Traditionally, that money has been split evenly between road repairs and the general fund. Of the latter, the biggest beneficiaries have been the police and fire departments. Should those funds evaporate, the budget for city street repairs and maintenance would lose nearly 15 percent of its revenues and the city’s $100 million general fund would sustain a 2 percent hit. “That may not sound like much,” cautioned the city’s Finance Director Rob Pierson, “but when you consider we just adjusted our budget this year by $4 million, having to find another $2 million would hurt.” Adding to City Hall’s urgency, the phone tax had proven to be an exceptionally stable source of revenues-somewhat impervious to market shifts.
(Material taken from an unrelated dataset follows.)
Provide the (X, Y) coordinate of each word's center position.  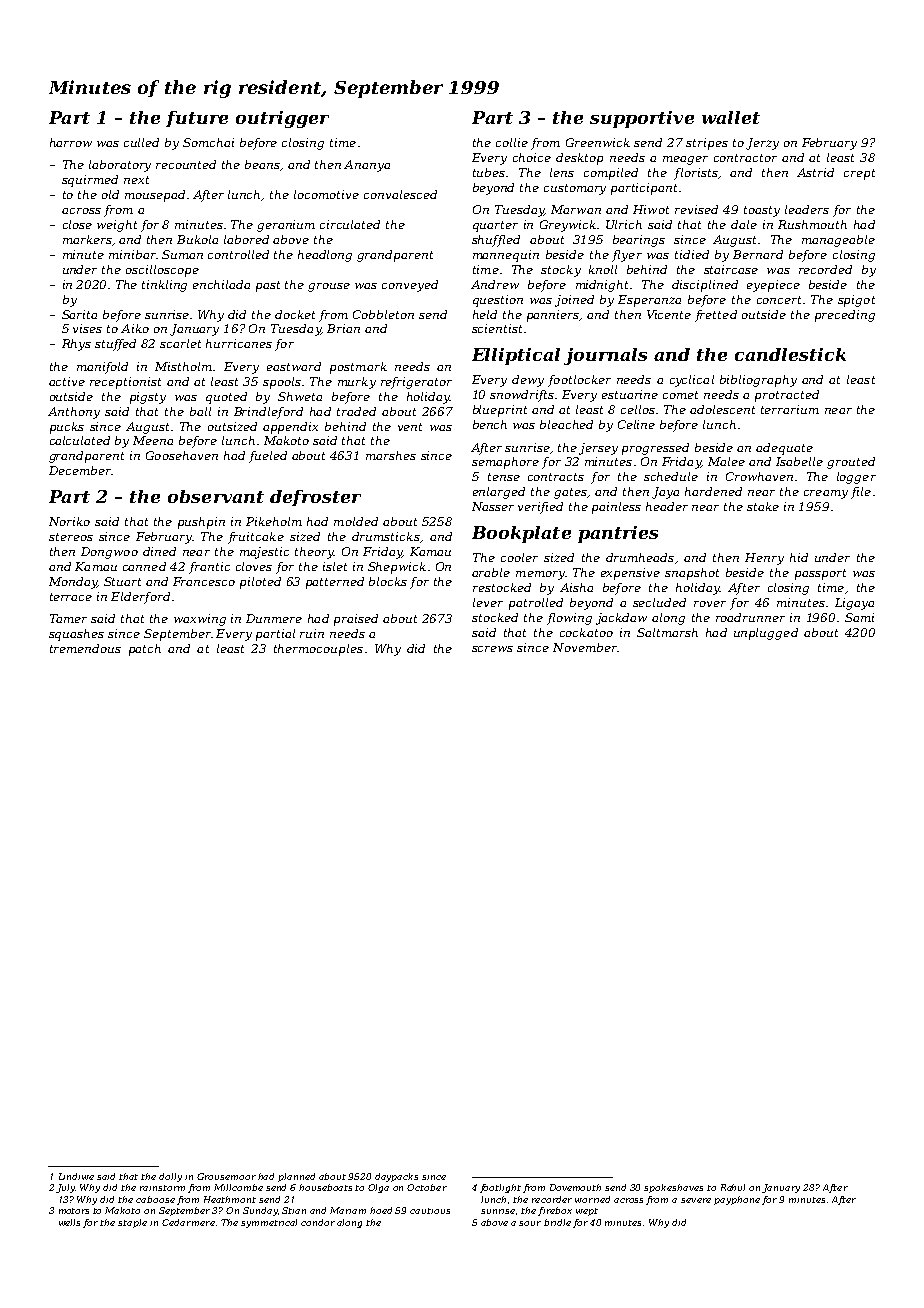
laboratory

Threatening the city’s phone tax-part of the city’s overall Utility User Tax-is a wave litigation launched by the cell phone industry. The first target was the federal excise tax on telephone services, which was initiated in 1898 to help defray the costs associated with the Spanish-American War. The cell industry successfully knocked off the federal tax in court in 2006 on grounds that a taxation on “time and distance” of phone service no longer applied because companies no longer based phone rates on the distance the phone signals travel. Because Santa Barbara’s phone tax specifically references the federal language, it too is vulnerable to challenges by the cell industry.
Santa Barbara has yet to be sued, but much larger cities-Los Angeles, for example-have been. Thus, many cities are now opting to change this language, which, under state law, requires a vote of the people.
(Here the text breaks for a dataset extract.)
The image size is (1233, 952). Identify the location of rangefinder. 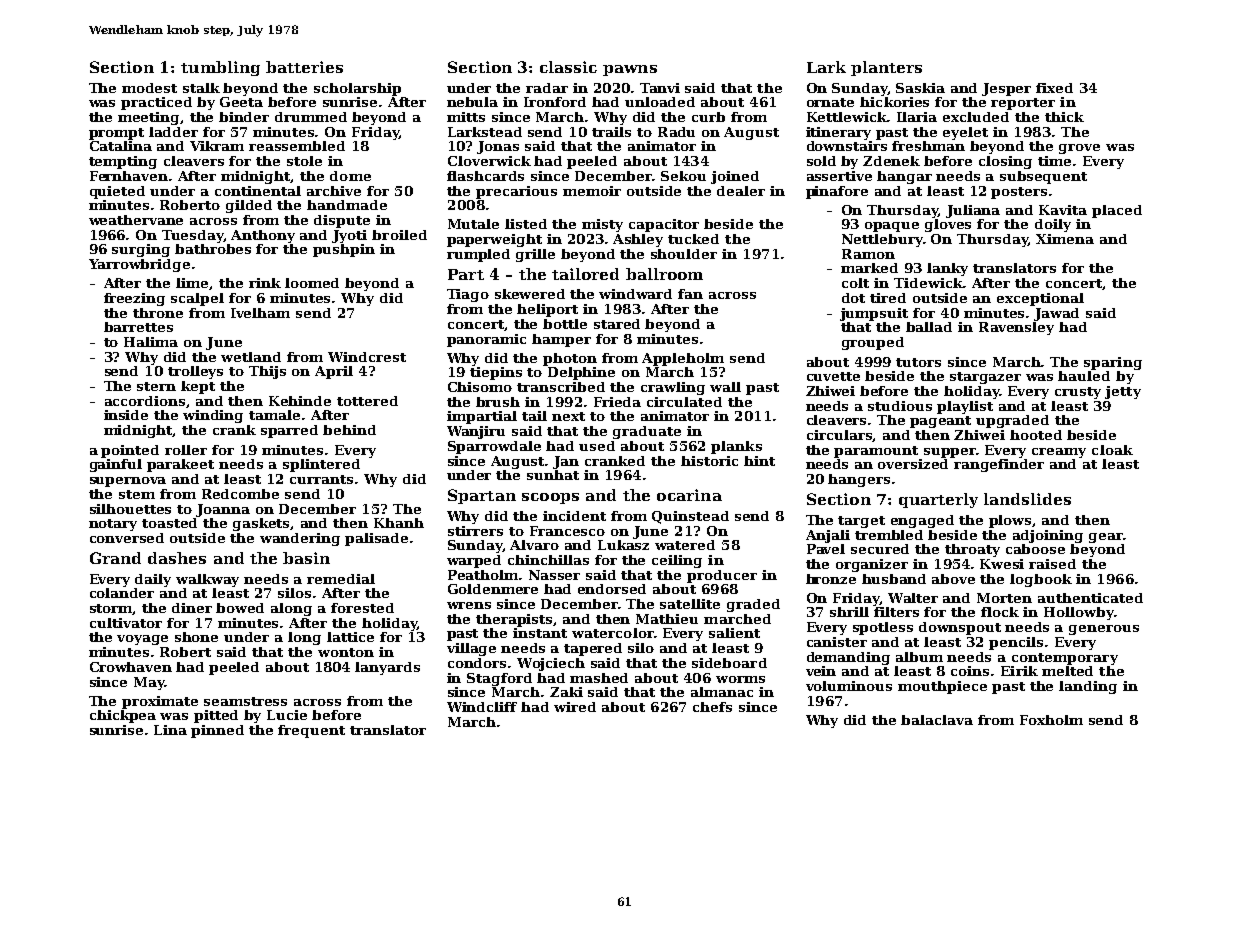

Last December, the City Council first turned its attention to the issue in earnest. The decision was made to give the voters some benefit in the form of a tax reduction-from the 6 percent it’s been since 1979 to 5.75 percent. This will be offset by the fact that Measure G expands the city’s ability to tax new services such as telephone services provided by Internet companies and TV services provided by phone companies.
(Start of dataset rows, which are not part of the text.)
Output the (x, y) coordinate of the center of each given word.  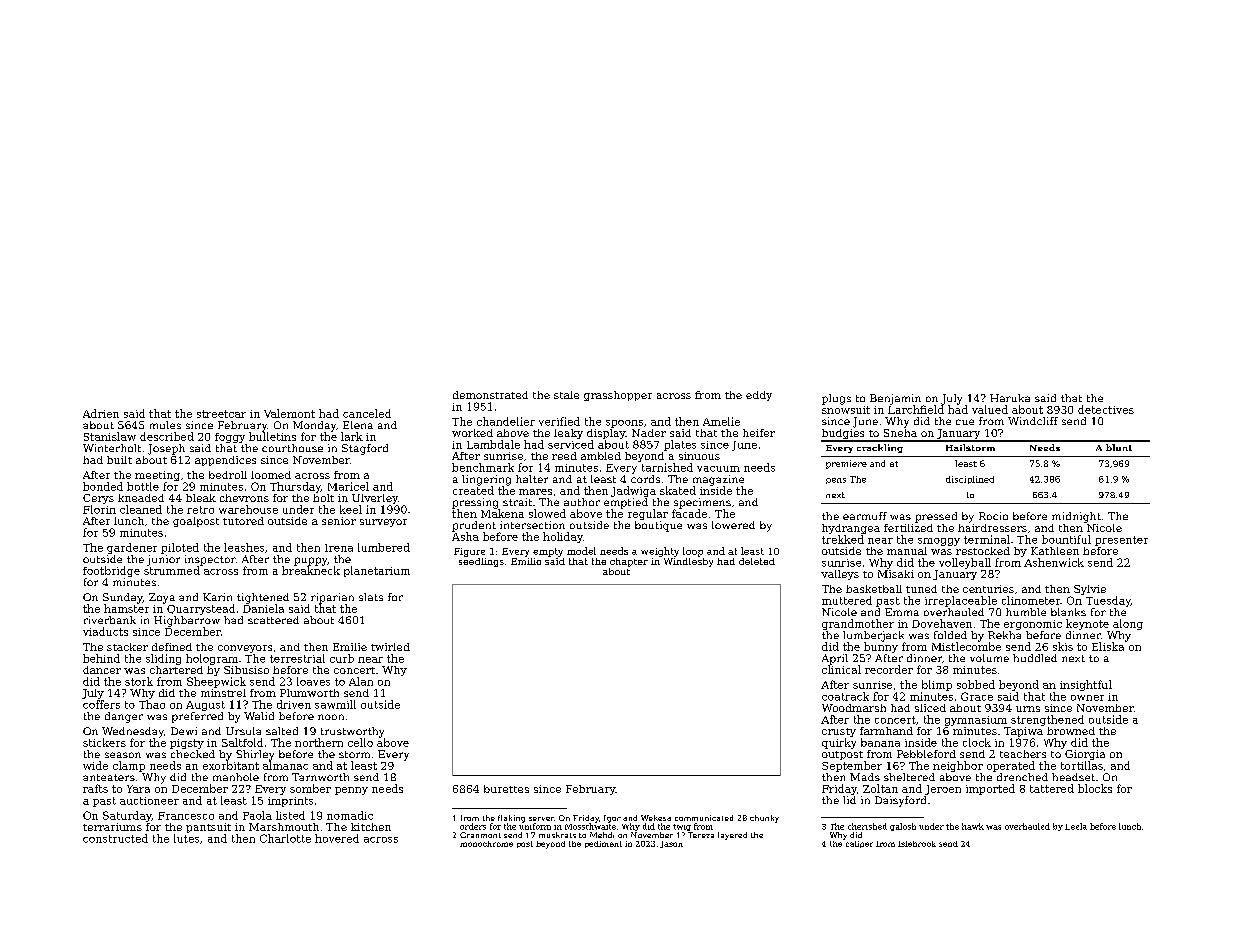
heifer (759, 433)
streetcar (221, 414)
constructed (115, 838)
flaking (511, 819)
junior (163, 560)
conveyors (245, 649)
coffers (101, 704)
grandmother (858, 624)
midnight (1076, 517)
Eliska (1108, 646)
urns (1028, 709)
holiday (563, 537)
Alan (361, 681)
Fortunately for its supporters, no one aside from Santa Barbara News-Press editorial writer Travis Armstrong is campaigning against Measure G. The California Taxpayers Association is opposed in name only. Group spokesperson Joe Armendariz explained that his organization will not campaign against Measure G. Himself a member of the Carpinteria City Council, Armendariz said he sympathizes with Santa Barbara’s effort to protect its tax base. He would have been more comfortable, he explained, if City Hall had required a two-thirds majority for passage rather than the simple majority of 50 percent plus one. Under state law, taxes for specific purposes require a two-thirds majority, while general fund taxes require only a simply majority. In this context, Measure G can be regarded as the functional equivalent of a fiscal hermaphrodite; half the money goes to the general fund while the other half is specifically sequestered for road repairs.